The one-man brewing operation began in 2012 when MacBain was pulling schooners at Wickham's Albion Hotel, then run by Grain Store owner Corey Crooks.
Using the knowledge he learnt as a commercial brewer with the now-defunct Bluetongue, MacBain launched the Sneaky One All Day Ale.
In what has become part of Novocastrian craft beer folklore, Albion Hotel drinkers went through nine kegs of Sneaky One in nine days.
Sneaky One - along with Grainfed's other core-range beers Plan B Mid Pale, Coal Porter Dark Ale and Old School IPA - have since become staples at craft beer-supportive venues around the Hunter.

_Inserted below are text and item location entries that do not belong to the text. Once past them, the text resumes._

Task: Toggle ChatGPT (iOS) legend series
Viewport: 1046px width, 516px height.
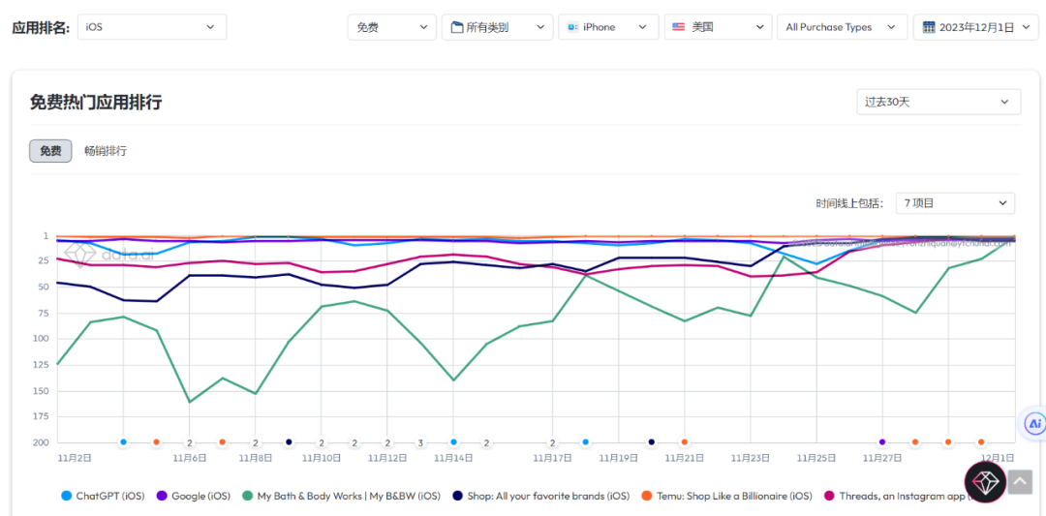Action: click(x=102, y=496)
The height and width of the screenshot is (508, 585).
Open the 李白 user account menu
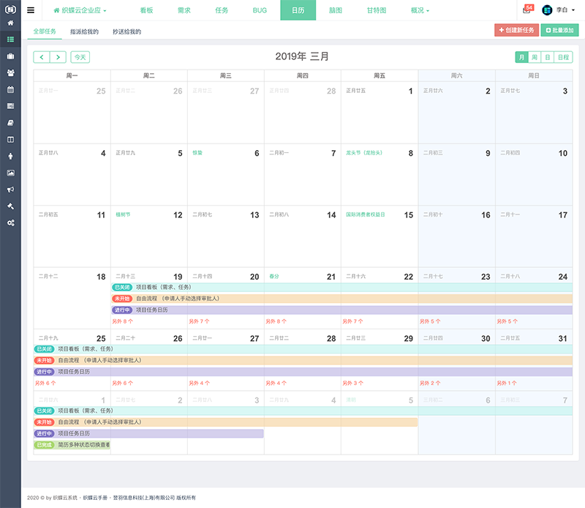coord(559,10)
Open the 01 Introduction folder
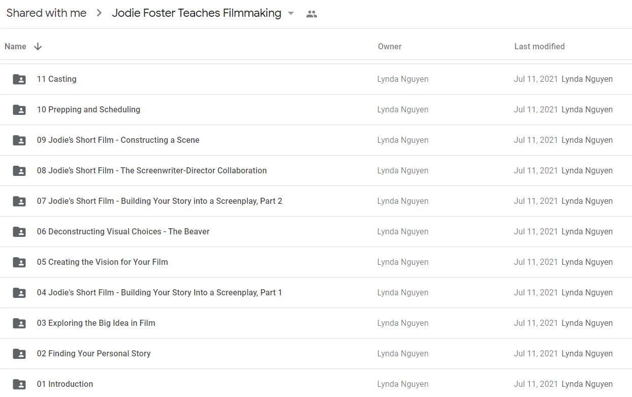This screenshot has height=397, width=632. 316,383
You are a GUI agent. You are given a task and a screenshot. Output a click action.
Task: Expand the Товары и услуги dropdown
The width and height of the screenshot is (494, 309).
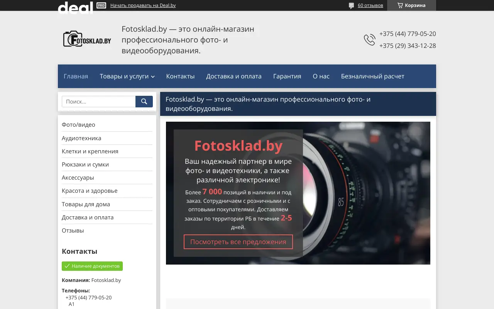[127, 76]
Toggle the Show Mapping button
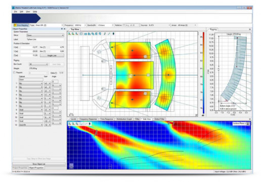Image resolution: width=261 pixels, height=182 pixels. point(21,25)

But after 11 years of nomadic brewing at everywhere from Pokolbin's Hope Estate to Central Coast's Six Strings to Five Barrel Brewing in Wollongong, Grainfed finally has a permanent home.
MacBean has quietly opened a Grainfed microbrewery and brewbar in Young Road in suburban Lambton, a stone's throw from McDonald Jones Stadium.
"It was always the idea," MacBean says, in between brewing a batch of Coal Porter.
"I thought I'd see if I could build up enough business and volume to warrant having my own place."
You'll find all the old Grainfed favourites on tap at the Lambton brewpub, which at one time housed a Smiths Crisps factory, plus several new creations.
The freshly-launched 2 Degrees Hazy Pale is already a hit, accounting for 25 per cent of sales. Another new brew, First Date Belgian Pale, features six kilograms of dates soaked in two bottles of Wild Turkey bourbon.
Grainfed is licensed for 120 people and features several spaces, including an upstairs room with views to the stadium.
The food menu is a mix of toasties such as the Wagyu Cheeseburger and Swiss Brown Mushroom, charcuterie boards, premium canned seafood and meat and cheese platters.
When searching for a home for Grainfed, MacBean had one overriding principle - it had to be suburban.
As a beer judge he's travelled to New Zealand and the US, where he's found some of the greatest breweries in suburban Nashville, San Diego and Denver.
"I'd be like, 'where are we going?'. You'd get to some industrial area which is really quiet and you walk in and it's packed," MacBean says. "You start talking to people and they're like, 'we live just around the corner and we don't need to go to the city anymore'.
"That's what I'm hoping this place will become. There's all these people who may not necessarily want to go to a pub and don't want to go to the city, and they don't have to."
Trade has been solid in the past fortnight since Grainfed opened, with the brewery's brand recognition providing a natural advantage over some of the other new Newcastle brewpubs that have opened in the past two to three years.
"It would be pretty scary and a big jump to go from scratch, I feel," MacBean says.
"I've built up a wholesale presence. 90 per cent of what I do is within a 20-kilometre radius of where I live."
And local is where Grainfed will stay.
"I don't want to sell beer out of NSW, I don't want to be massive," he says. "I just want to a sustainable business - serve the people of Lambton and the local area."